- Activity: Transcribe the lines below verbatim, skipping the images.

########################################

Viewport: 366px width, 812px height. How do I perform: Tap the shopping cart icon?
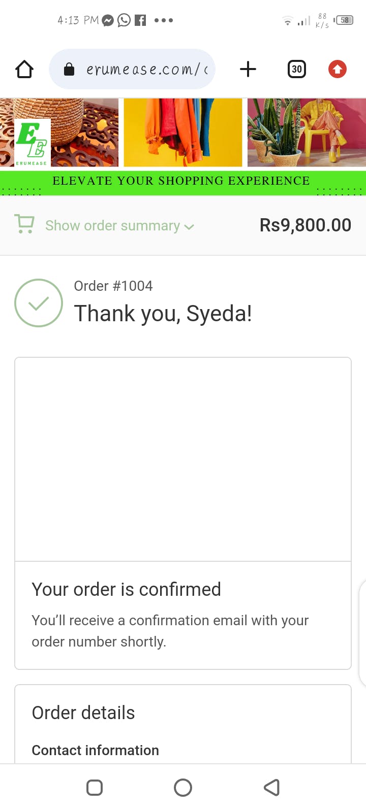click(24, 224)
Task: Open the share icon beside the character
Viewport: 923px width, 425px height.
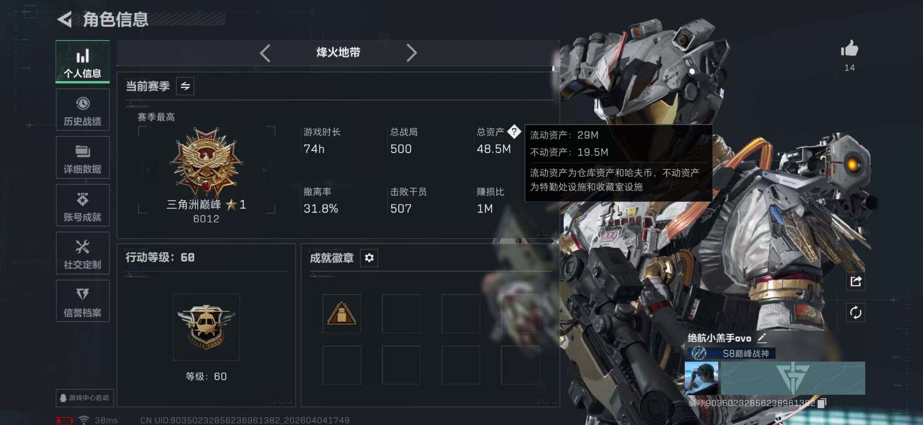Action: pos(856,281)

########################################

- Output for this exercise:
Viewport: 366px width, 812px height. How do I perform: Tap the shopping cart icon?
click(24, 224)
Task: Open the share icon beside the character
Viewport: 923px width, 425px height.
Action: pos(856,281)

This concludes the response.